▸ Deskripsi Soal
Siapa saja orang yang disebut namanya dalam berita tentang pemecatan Royani di bawah ini, dan apa jabatan atau peran masing-masing menurut berita itu?

▸ Dokumen Sumber
---------------

Sering Bolos Kerja, Royani Akhirnya Dipecat Mahkamah Agung
JAKARTA, SATUHARAPAN.COM – Terhitung sejak hari Jumat pekan lalu (27/5), Royani, supir pribadi Sekretaris Jenderal Mahkamah Agung Nurhadi Abdurrachman, telah diberhentikan dari pekerjaannya oleh Badan Pengawas Mahkamah Agung (Bawas MA).
“Betul, Royani telah dipecat oleh Bawas MA sejak hari Jumat pekan lalu,” ujar Suhadi, Juru Bicara MA, saat dikonfirmasi via telepon, pada hari Senin (30/5).
Komisi Pemberantasan Korupsi (KPK) membutuhkan keterangan Royani sebagai saksi dalam pengusutan kasus dugaan tindak pidana korupsi dengan tersangka Edy Nasution, Panitera Sekretaris Pengadilan Negeri Jakarta Pusat. Selain itu, KPK ingin mengetahui sejauh mana keterkaitan Nurhadi dengan kasus ini.
Namun, diketahui, Royani dalam jadwal pemeriksaannya di KPK pada tanggal 29 April 2016 dan tanggal 2 Mei 2016 selalu mangkir tanpa memberikan alasan.
Ketika dikonfirmasi mengenai alasan pemecatan Royani, Suhadi mengatakan Royani telah kerap kali membolos dari pekerjaannya.
“Sudah 42 hari yang bersangkutan tidak masuk kerja tanpa alasan yang jelas,” ujar Suhadi.
Hingga kini, dikatakan oleh Ketua KPK, Agus Rahardjo, Royani masih dalam pencarian penyidik KPK.
“Royani merupakan pihak yang penting. Sudah banyak data yang ditemukan oleh penyidik. Kita akan tetap berusaha menemukan Royani,” ujar Agus, di Jakarta, hari Senin (30/5).
Suhadi turut menyatakan bahwa MA akan tetap merekomendasikan kepada Royani untuk segera memenuhi panggilan penyidik KPK sebagai saksi dalam penuntasan kasus ini.
“Jika yang bersangkutan datang ke MA, kami akan mengimbau agar dia mau memenuhi panggilan KPK, tapi jika tidak, MA tidak mempunyai intel atau orang untuk mencari Royani,” katanya.
Penyidik KPK menduga ada pihak yang berupaya menyembunyikan Royani agar terhindar dari pemeriksaan. Bahkan, penyidik menduga ada campur tangan dari Nurhadi dalam upaya tersebut.
KPK, dalam pengembangan kasus ini juga menduga terdapat lebih dari satu pengamanan perkara yang dilakukan oleh Edy. Salah satu yang diduga diamankan oleh Edy adalah terkait pengajuan Penundaan Kewajiban Pembayaran Utang (PKPU) PT Kymco Lippo Motor lndonesia.
Saat ditanya ihwal ada tidaknya pemanggilan terhadap petinggi Lippo, Agus belum mengiyakan.
“Belum-belum,” ujar Agus singkat.

---------------

▸ Daftar Entri
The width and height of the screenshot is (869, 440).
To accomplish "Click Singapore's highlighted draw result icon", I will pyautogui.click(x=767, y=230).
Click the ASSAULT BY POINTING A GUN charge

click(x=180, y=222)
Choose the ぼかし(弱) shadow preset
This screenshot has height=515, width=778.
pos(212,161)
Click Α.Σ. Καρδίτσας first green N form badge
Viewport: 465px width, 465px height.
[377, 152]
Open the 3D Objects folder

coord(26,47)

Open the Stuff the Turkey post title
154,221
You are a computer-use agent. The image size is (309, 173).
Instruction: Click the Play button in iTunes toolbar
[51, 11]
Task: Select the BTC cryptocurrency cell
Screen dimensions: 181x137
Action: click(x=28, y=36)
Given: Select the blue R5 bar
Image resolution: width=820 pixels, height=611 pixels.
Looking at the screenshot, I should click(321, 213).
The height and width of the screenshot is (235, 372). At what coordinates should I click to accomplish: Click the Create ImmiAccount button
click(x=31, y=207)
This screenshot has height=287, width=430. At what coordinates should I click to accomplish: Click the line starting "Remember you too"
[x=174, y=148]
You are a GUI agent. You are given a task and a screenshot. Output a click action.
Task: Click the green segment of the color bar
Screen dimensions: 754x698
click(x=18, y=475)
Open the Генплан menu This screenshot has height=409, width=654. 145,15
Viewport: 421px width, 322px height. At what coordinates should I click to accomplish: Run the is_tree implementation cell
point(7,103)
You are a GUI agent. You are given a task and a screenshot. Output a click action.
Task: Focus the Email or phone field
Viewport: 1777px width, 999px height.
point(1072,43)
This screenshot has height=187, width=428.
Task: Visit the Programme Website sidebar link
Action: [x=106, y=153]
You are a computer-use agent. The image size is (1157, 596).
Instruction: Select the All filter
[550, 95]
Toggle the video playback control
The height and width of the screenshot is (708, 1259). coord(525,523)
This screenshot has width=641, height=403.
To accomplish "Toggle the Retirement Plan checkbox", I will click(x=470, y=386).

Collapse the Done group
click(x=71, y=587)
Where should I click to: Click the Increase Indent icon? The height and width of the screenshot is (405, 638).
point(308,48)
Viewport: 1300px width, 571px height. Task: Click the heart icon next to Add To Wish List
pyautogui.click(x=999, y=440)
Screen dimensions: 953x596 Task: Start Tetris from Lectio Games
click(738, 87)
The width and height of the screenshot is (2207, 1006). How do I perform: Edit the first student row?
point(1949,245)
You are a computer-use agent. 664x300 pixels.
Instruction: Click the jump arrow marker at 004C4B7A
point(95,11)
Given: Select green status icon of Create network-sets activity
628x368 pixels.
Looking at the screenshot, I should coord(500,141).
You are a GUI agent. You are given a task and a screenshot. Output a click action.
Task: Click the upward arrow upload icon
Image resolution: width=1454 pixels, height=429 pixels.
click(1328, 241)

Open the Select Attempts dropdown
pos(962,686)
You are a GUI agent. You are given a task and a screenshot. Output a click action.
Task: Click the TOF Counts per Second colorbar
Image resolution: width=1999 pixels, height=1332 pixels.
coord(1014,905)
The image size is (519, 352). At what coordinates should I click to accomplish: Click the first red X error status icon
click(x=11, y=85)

---------------

▸ Jawaban
- Royani: supir pribadi Sekretaris Jenderal Mahkamah Agung
- Nurhadi Abdurrachman: Sekretaris Jenderal Mahkamah Agung
- Suhadi: Juru Bicara MA
- Edy Nasution: Panitera Sekretaris Pengadilan Negeri Jakarta Pusat, tersangka kasus dugaan tindak pidana korupsi
- Agus Rahardjo: Ketua KPK